Published In: Take Five Newsletter - Aug.12 July 17, 2012

“299 Burrard Residential Partnership Limited v. Essalat” Counsel Comment

BCCA clarifies developer disclosure requirements

In June 2012, Harper Grey’s Bryan Baynham, QC and Jeremy Shragge were successful in an appeal of the British Columbia Supreme Court’s ruling in 299 Burrard Residential Partnership Limited v. Essalat. The decision clarifies the obligation of real estate developers to immediately and formally disclose material changes to condo pre-sale purchases under the Real Estate Development Marketing Act.

The following “Counsel Comments” was published in the August 2012 edition of Take Five, a publication of OnPoint Legal Research that summarizes the most interesting civil cases from the B.C. Court of Appeal and the Alberta Court of Appeal.

Counsel Comments: 299 Burrard Residential Limited Partnership v.
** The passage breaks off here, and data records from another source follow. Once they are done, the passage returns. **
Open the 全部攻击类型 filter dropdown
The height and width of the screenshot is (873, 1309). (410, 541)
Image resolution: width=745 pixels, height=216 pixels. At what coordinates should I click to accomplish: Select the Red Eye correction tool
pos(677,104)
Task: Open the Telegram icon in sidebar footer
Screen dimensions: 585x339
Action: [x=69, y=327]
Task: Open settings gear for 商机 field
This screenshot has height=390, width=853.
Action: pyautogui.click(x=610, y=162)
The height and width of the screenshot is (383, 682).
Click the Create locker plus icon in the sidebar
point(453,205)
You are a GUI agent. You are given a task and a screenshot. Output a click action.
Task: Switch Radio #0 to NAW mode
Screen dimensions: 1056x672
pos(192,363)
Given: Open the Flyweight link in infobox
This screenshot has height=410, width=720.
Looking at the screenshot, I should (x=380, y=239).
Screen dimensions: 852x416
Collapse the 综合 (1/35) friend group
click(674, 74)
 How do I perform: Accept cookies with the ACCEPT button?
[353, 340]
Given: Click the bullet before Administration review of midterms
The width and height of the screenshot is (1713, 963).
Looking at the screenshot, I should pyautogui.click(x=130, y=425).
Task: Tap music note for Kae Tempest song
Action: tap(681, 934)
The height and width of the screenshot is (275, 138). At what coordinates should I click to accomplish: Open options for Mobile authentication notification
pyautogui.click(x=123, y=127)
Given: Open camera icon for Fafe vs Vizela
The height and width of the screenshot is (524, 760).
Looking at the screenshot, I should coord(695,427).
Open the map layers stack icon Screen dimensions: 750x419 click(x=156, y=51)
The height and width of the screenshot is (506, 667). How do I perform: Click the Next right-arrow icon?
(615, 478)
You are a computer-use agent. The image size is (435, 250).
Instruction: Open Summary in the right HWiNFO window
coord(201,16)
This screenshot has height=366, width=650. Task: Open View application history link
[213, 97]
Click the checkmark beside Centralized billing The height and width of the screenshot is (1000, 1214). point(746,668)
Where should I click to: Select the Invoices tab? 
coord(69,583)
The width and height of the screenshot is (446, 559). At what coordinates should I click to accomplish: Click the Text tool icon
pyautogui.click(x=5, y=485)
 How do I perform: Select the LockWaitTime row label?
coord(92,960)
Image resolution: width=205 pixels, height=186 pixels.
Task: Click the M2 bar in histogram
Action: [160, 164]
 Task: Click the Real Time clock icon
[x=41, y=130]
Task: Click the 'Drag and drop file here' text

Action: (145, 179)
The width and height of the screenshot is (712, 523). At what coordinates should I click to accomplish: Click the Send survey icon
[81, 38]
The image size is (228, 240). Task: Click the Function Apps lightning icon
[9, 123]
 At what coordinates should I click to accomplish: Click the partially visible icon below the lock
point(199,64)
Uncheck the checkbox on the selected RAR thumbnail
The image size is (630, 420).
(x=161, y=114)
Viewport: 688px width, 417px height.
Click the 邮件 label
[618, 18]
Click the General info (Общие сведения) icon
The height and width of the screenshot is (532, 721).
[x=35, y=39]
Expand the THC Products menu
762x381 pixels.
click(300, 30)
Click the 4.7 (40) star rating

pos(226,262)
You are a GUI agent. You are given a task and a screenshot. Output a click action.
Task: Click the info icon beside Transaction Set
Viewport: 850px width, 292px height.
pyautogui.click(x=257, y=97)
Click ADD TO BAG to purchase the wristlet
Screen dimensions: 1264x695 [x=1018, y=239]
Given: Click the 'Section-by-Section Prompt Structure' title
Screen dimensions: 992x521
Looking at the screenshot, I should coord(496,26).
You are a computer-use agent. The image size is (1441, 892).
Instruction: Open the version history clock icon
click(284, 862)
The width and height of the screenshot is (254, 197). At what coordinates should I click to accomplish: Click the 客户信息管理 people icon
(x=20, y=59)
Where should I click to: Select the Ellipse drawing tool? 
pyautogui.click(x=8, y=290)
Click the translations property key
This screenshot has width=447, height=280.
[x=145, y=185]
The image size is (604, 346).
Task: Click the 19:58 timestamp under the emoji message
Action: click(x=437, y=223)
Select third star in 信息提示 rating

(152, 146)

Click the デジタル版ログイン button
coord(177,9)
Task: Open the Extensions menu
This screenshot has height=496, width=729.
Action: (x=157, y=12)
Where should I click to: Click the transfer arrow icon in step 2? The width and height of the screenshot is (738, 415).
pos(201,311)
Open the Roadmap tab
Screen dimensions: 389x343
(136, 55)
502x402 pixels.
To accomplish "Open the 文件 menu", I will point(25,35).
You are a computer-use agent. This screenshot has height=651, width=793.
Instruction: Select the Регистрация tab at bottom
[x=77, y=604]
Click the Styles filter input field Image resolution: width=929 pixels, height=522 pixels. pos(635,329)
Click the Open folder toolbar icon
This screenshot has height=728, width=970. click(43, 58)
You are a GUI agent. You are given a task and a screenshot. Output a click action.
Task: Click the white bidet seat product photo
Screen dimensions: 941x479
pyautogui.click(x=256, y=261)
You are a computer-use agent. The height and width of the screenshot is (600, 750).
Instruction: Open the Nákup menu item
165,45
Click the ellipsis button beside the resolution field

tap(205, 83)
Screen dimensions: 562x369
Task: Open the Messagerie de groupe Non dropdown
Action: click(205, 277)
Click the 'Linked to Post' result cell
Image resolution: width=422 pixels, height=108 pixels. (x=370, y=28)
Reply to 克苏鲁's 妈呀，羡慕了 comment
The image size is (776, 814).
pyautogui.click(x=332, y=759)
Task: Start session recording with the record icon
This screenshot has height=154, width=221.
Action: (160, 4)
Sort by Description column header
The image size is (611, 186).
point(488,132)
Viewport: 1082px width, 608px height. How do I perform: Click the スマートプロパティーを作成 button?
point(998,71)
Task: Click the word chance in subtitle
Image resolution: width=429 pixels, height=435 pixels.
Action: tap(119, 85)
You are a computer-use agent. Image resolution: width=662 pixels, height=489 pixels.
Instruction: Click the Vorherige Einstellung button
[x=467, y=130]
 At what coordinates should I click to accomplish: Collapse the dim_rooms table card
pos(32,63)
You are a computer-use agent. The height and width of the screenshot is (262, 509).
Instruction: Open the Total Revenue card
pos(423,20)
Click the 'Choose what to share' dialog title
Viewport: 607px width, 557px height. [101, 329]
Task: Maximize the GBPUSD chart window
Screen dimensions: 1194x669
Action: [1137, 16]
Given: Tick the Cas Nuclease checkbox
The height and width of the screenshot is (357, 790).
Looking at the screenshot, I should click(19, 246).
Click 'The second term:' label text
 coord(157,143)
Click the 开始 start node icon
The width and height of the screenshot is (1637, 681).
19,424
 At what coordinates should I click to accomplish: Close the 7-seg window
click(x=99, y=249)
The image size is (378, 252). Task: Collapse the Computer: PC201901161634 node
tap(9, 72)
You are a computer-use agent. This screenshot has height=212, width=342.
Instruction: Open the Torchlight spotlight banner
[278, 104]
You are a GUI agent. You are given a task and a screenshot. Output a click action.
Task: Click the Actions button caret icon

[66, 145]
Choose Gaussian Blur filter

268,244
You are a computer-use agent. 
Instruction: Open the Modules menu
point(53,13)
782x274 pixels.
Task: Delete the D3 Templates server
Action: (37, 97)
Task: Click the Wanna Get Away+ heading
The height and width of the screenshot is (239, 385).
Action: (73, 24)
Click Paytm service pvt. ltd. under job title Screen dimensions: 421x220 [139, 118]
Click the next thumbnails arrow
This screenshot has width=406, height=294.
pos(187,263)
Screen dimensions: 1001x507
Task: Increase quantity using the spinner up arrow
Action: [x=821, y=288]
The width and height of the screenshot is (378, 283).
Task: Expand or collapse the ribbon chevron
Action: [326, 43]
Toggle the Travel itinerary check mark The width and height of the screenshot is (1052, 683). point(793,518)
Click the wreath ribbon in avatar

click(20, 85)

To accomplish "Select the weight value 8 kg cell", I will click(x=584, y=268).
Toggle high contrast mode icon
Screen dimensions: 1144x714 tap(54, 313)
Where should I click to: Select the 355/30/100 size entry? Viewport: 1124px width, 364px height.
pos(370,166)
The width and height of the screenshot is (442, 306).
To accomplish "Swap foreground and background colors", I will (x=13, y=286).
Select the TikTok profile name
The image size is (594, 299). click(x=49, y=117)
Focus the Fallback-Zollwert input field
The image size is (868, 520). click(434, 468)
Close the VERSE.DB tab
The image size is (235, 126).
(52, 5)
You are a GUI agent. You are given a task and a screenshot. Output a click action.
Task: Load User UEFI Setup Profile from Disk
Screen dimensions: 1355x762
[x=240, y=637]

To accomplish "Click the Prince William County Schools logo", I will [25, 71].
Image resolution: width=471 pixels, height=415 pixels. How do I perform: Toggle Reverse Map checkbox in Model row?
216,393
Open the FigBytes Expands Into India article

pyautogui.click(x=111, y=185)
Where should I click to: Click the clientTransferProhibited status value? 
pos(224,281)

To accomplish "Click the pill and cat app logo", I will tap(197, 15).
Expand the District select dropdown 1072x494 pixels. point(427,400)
Essalat

Under the Real Estate Development Marketing Act (REDMA), pre-sale condominium purchasers are entitled to accurate and formal disclosure of material facts related to the development into which they are buying. This information enables purchasers to arrange their affairs and acts as consumer protection against developers.

In furtherance of these objectives, REDMA requires a developer to plainly disclose all material facts and, if necessary, amend its disclosure statement to correct material facts that have become false or misleading. In our submissions to the court, we referred to this statutory protection as the “right to ongoing disclosure”. More casually, we called it the “ongoing right to know”; the purchasers ongoing right to be advised of significant changes unilaterally made by the developer that could affect the price, value or use of their yet-to-be constructed homes.

The critical importance of the ongoing right to know flows directly from the tremendous flexibility afforded developers under REDMA. A developer may change with impunity just about any material characteristic or fact respecting a pre-sale development as many time as it sees fit without giving prospective notice to – let alone obtaining the prior consent of – purchasers.

There is just one caveat: a developer must immediately and formally disclose all changes in material facts. Failure to do so renders the contracts of purchase and sale in respect of the development unenforceable. In this manner, the REDMA provides both a carrot and a stick to developers: change whatever you want, whenever you want, as often as you want, but risk losing your contracts if you fail to make timely disclosure.

The trial judge in Essalat applied the common law test (TSE Industries/Sharbern) for materiality to evaluate whether the undisclosed delay in construction completion (from September 2009 to late January 2010) triggered the developer’s statutory obligation to amend the disclosure statement. In doing so, he turned the ongoing right to know on its head.

The TSE Industries/Sharbern test was always an inappropriate and confused method of analyzing whether an undisclosed delay in construction rendered a disclosure statement false or misleading. Asking whether knowledge of an erroneous construction date “would likely have assumed actual significance in the deliberations of a purchaser” is qualitatively different from asking whether that date, which is always a material fact under REDMA, is itself false or misleading; materiality and falsity are distinct concepts. In addition, the common law framework was created to determine whether knowledge of undisclosed fact in existence at the time an investment was offered would have influenced a reasonable investor’s decision to invest. This could hardly apply to a delay in construction that was unforeseen at the time of purchase.

REDMA would offer scant consumer protection if a developer could avoid disclosing a delay in construction completion solely on the basis of its subjective evaluation of whether a “reasonable purchaser” would have cared about such a delay at the time of purchase. On this basis, and given developers’ ardent refusal to ever report construction delays, no purchaser could ever expect to be formally advised that his new home was not going to be ready on time. But such was the unfortunate state of the law following Essalat.

Fortunately, though, the Court of Appeal recognized the critical role played by the ongoing right to know in balancing consumer protection with developer flexibility. The court affirmed that the formal disclosure obligations created by section 14 and 16 of REDMA must be strictly construed and cannot be satisfied (per TSE Industries/Sharbern) by pointing to what an individual purchaser might have known anecdotally. Perhaps more important, a developer can no longer absolve itself of its obligation to amend the disclosure statement by suggesting that an individual purchaser would not have cared about the undisclosed material fact even if he had known of it at the time of purchase.

In the final analysis, we believe that this decision will benefit both purchasers and developers by strengthening the degree to which both sides of a pre-sale transaction can rely on the disclosure statement as an exhaustive and accurate compendium of the material facts that relate to a development.